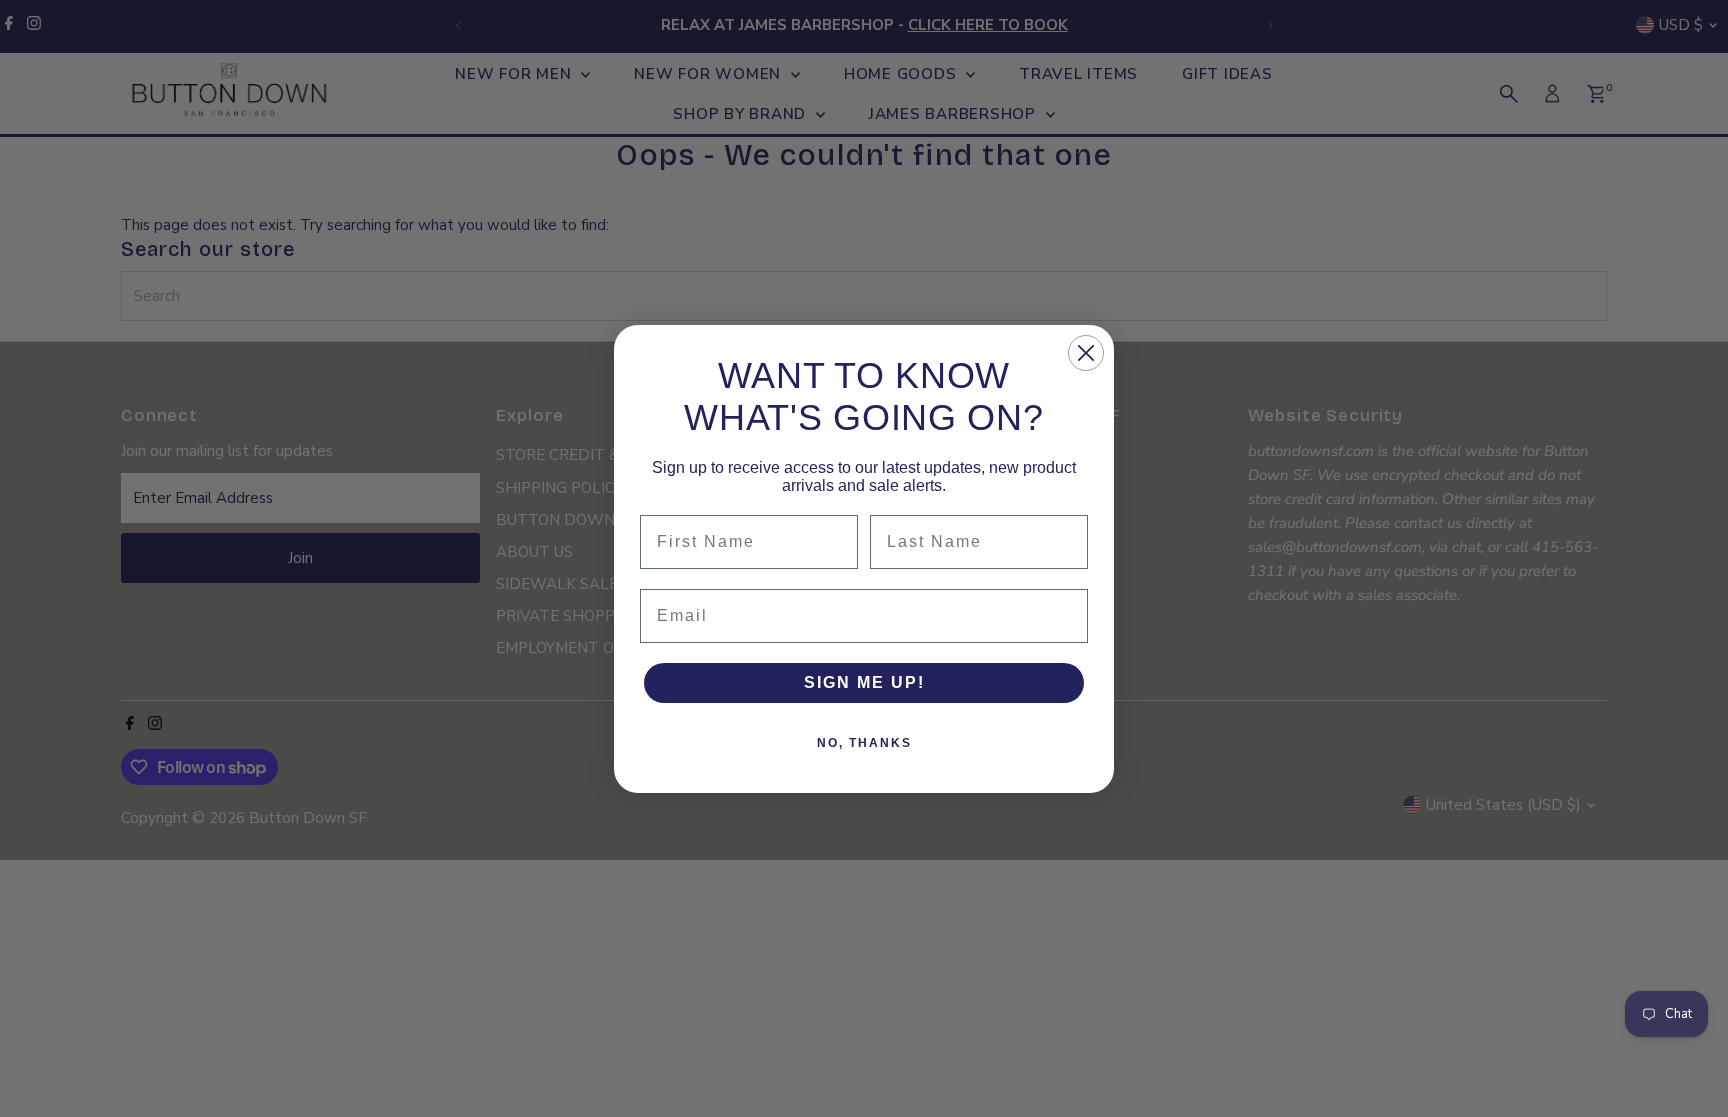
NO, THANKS (864, 743)
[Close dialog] (1086, 353)
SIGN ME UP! (864, 682)
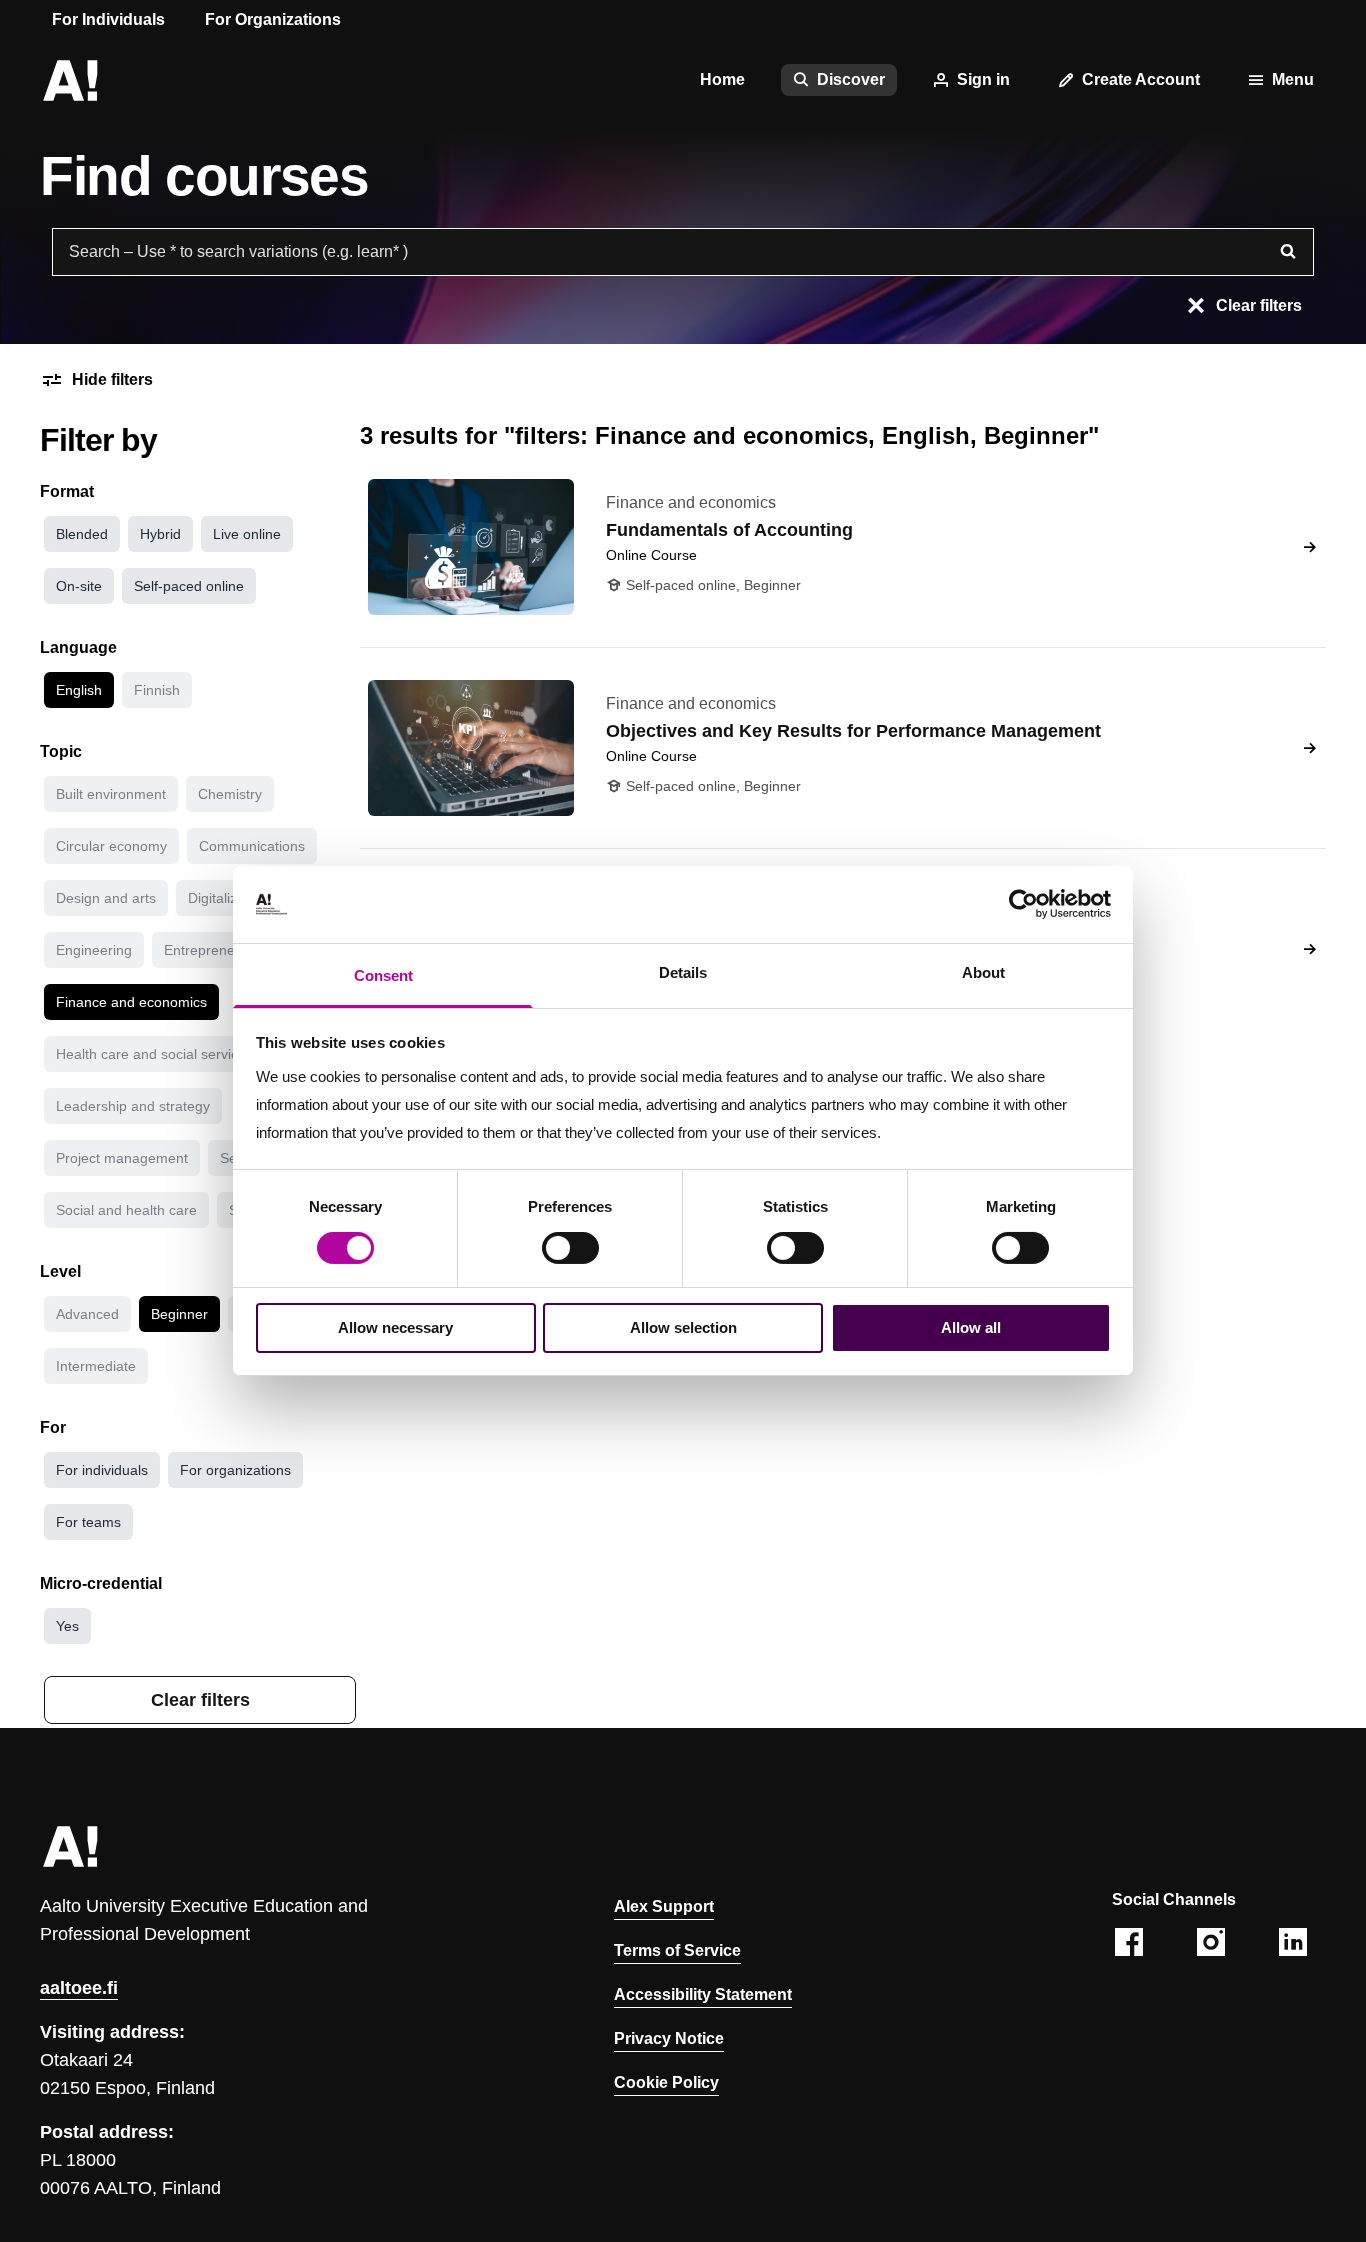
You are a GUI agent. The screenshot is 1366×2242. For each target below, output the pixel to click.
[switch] (570, 1248)
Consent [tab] (383, 975)
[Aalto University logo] (70, 80)
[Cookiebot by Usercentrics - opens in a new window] (1023, 904)
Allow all (971, 1327)
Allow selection (683, 1327)
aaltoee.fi (79, 1988)
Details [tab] (683, 972)
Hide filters (112, 379)
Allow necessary (395, 1327)
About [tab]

> WHAT THIS TASK INVOLVES: Starting at the line that contains "aaltoee.fi (79, 1988)", write out every line to the end of the entries, exactly as given.

> SOLUTION:
aaltoee.fi (79, 1988)
Details [tab] (683, 972)
Hide filters (112, 379)
Allow necessary (395, 1327)
About [tab]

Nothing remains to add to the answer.